III. Post-Crisis Period

At the present time, the information treatment of the Guatemalan problem has entered the phase of disseminating the documentation only now becoming available from within Guatemala, which confirms the communist nature of the Arbenz government and demonstrates the truth of the representations previously made by the United States. In this task, the Castillo Armas government can be expected to help by exposing the atrocities and the tactics of the previous administration. Since this is the first time a communist government has been overthrown, a full case history of “rise and fall” is available, pointedly useful on a sustained basis in arousing Latin America to the methods and dangers of communist penetration. This line is also being carried worldwide to offset the large measure of skepticism which characterizes public reaction to the Guatemalan situation.

As part of the basic job of getting verified facts on communist penetration in Guatemala, the Agency detailed two cameramen to Guatemala as soon as it was possible to enter the country. A considerable quantity of sound film documenting communist atrocities is already on hand. Together with other film materials this footage will be developed into two permanent film records on communism in Guatemala, one short subject for immediate theatrical release worldwide and one longer subject for continuing use. A similar effort is being made with regard to still photos and recorded interviews. These and other efforts are in addition to publicizing official statements or reports as they become available for public use.

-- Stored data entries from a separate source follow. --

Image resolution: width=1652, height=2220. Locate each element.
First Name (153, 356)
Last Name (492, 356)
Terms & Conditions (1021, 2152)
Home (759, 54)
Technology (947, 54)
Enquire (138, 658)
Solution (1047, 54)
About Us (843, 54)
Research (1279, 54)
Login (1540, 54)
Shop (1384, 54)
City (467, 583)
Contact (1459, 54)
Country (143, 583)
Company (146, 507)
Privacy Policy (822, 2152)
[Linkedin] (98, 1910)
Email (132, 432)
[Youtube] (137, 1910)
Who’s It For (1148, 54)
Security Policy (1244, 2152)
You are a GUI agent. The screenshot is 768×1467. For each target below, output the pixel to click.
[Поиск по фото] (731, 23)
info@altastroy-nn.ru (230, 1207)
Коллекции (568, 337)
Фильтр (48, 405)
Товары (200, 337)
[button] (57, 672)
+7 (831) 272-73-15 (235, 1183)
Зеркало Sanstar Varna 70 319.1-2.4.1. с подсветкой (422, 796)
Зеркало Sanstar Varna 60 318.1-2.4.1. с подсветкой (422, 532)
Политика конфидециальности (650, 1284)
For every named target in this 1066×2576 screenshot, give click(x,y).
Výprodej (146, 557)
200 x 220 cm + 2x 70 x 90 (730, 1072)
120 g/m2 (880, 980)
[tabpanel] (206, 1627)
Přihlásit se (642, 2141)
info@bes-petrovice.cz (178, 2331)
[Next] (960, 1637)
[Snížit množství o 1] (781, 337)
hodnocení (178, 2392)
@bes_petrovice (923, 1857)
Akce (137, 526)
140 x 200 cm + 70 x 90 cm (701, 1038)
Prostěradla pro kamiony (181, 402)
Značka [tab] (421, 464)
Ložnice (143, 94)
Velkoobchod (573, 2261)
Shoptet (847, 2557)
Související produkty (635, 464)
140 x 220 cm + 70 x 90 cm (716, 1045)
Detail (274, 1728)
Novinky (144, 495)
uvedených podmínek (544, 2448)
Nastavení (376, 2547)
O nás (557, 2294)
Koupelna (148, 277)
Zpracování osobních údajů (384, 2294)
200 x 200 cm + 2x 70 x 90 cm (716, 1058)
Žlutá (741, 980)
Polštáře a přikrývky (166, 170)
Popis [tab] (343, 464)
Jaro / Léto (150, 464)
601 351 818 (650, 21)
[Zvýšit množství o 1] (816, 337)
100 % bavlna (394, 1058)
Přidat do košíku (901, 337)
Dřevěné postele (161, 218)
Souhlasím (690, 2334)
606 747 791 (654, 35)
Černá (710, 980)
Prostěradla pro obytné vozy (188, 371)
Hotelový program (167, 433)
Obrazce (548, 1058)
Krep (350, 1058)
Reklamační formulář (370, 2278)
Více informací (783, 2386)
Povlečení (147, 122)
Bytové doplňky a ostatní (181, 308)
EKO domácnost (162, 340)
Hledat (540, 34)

The Agency will continue to give high priority to Guatemala during what undoubtedly will be a long period of rehabilitation. A long-range effort of re-orientation seems indicated, at government levels and particularly in the interior areas where land has been distributed and doubts about the future persist. The Agency desires to play its part in a coordinated multi-Agency effort and has informally exchanged views [Page 437]with the Department of State on the type and size of resources that might be employed.

In addition to efforts within Guatemala, there is urgent need for a marked step-up in the information program for the hemisphere, for the two-fold purpose of aggressively exposing communist penetration and bolstering democratic forces. As in efforts directed toward Guatemala, this should be part of a multi-Agency plan of action, bringing to bear on the hemisphere greater attention and larger resources than the U.S. government has given it in the years since the war.

  1. Source: Central Intelligence Agency, Executive Registry, Job 80–R01731R, Box 30, Folder 1011. Secret. The report was submitted to the Operations Coordinating Board on August 2 at the request of USIA’s Acting Director, according to an attached cover memorandum.